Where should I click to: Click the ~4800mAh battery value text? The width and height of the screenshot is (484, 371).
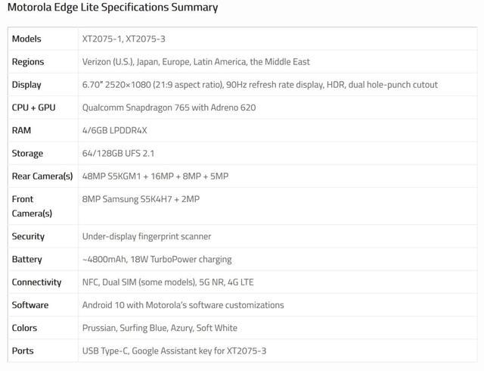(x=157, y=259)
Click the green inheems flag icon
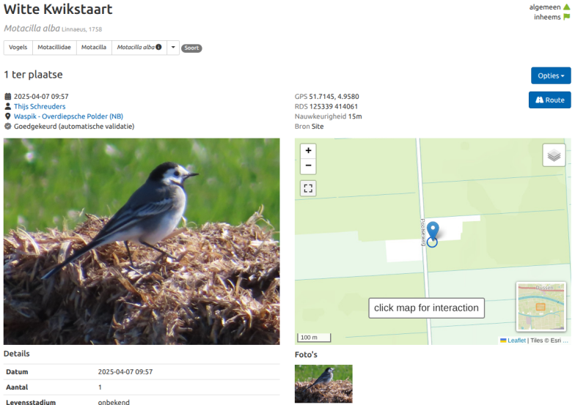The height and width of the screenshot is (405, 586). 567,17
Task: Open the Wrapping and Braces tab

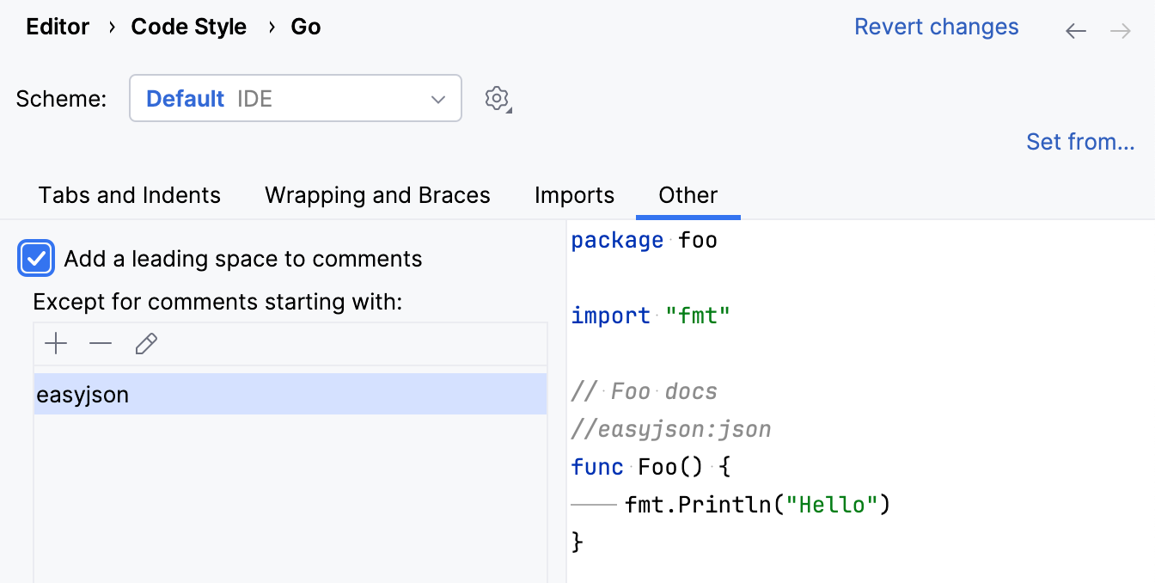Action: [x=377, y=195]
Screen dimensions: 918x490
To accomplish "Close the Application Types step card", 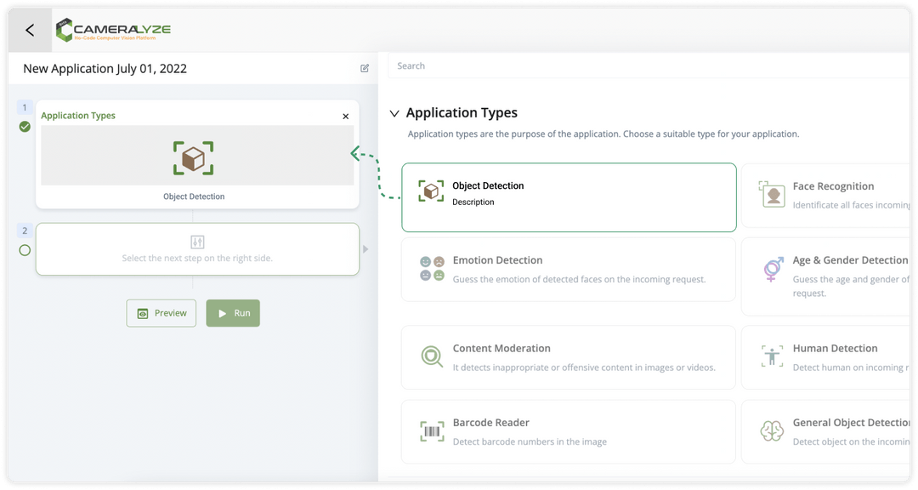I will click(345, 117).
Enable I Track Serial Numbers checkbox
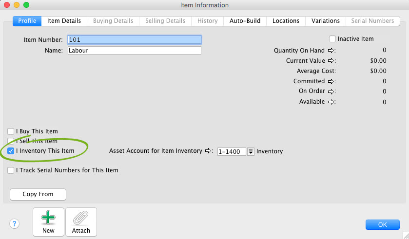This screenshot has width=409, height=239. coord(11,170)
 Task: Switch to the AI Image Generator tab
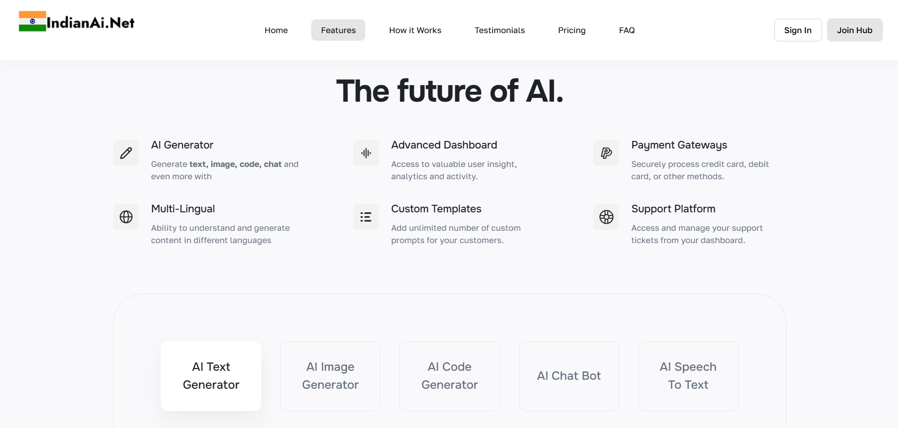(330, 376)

_ _ _

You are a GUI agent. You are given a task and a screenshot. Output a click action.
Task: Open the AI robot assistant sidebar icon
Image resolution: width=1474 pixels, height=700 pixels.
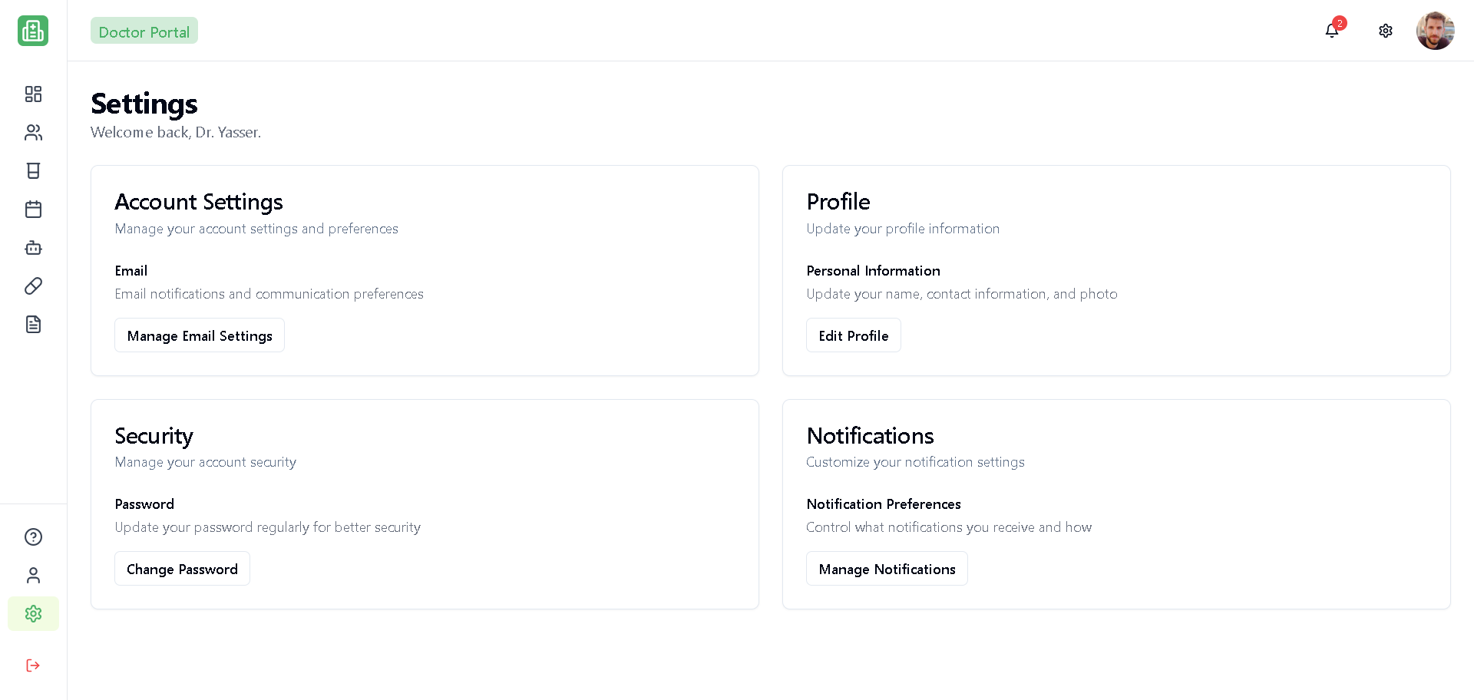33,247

_ _ _

(PROBLEM STATEMENT)
From the material above, give again exactly the lines from the one that contains "Where should I" through the one that contains "Screen dimensions: 918x490", and leave out the pictures.

(RESPONSE TO THE EXERCISE)
Where should I click to: Click the ~4800mAh battery value text? The width and height of the screenshot is (484, 371).
(x=157, y=259)
Click the green inheems flag icon
The height and width of the screenshot is (405, 586). 567,17
Task: Open the Wrapping and Braces tab

Action: [x=377, y=195]
Screen dimensions: 918x490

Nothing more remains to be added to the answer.